Our last stop for the day was at Caesarea Philippi, also known as Panias or Banias. This was a city built by Herod Philip II, which he dedicated to Caesar. In the city, there was a massive multi-temple site dedicated to the gods Pan, Zeus, and Nemesis. The city is surrounded by considerable natural beauty with cascading waterfalls and a gorgeous spring. It’s no wonder that the largest temple was dedicated to Pan, the god of the forest. Interestingly, Caesarea Philippi is the location of Peter’s great confession, “You are the Christ, the Son of the living God” (Matt. 16:16). This is interesting because the massive cave where Pan’s temple was located was said to be the gateway to Hades (cf. Matt. 16:18). Jesus may have used it to illustrate His point.

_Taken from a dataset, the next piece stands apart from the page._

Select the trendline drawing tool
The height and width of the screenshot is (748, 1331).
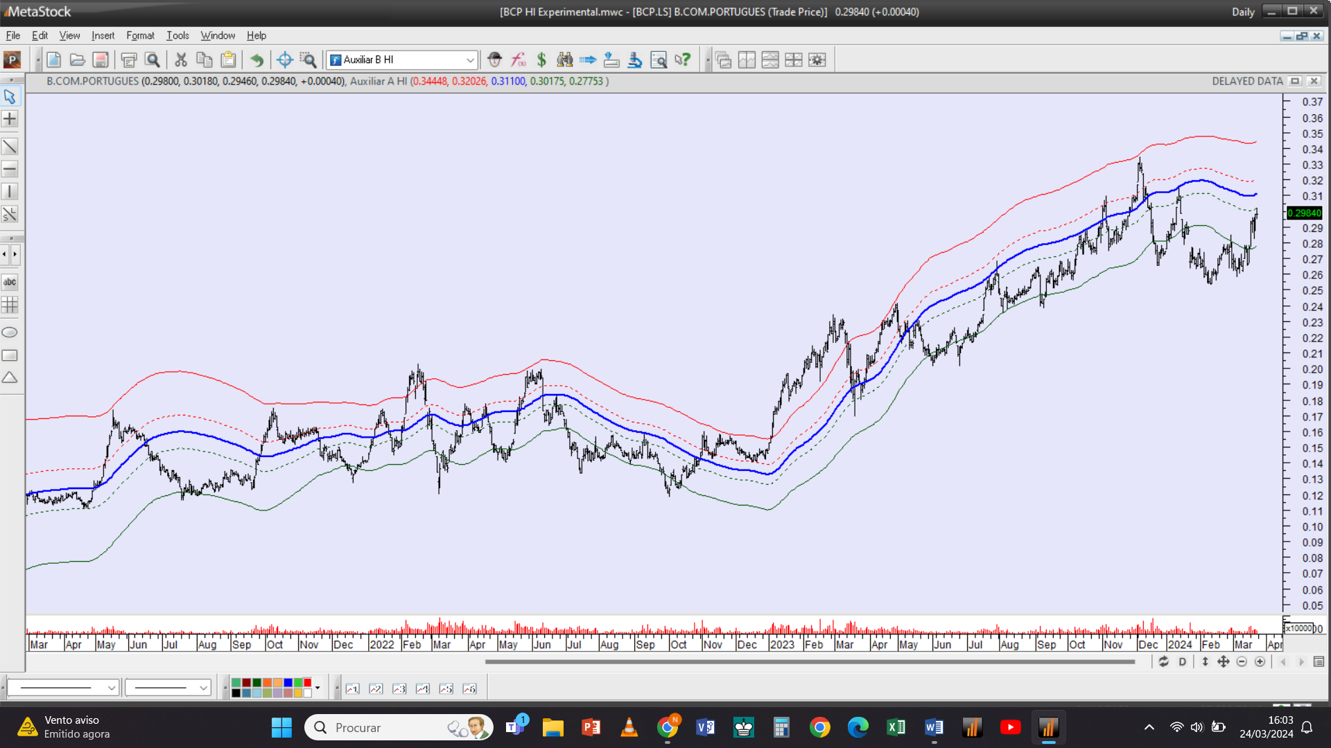(x=10, y=146)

We ended our day with a play stop at the fortress at Nimrod. This was an old fortress built by the Muslims from the time of the Crusades. It was a giant, impressive fortress up on a very high hill, and it even had a secret passageway. We had about half an hour to run around the castle and have fun. One of the men from our group found an arrowhead that was probably used during the Crusades. Even though the fortress is called Nimrod, the biblical person named Nimrod did not establish it (Gen. 10:8). It was constructed much later. Even though it had no biblical significance, it was a fun stop nonetheless.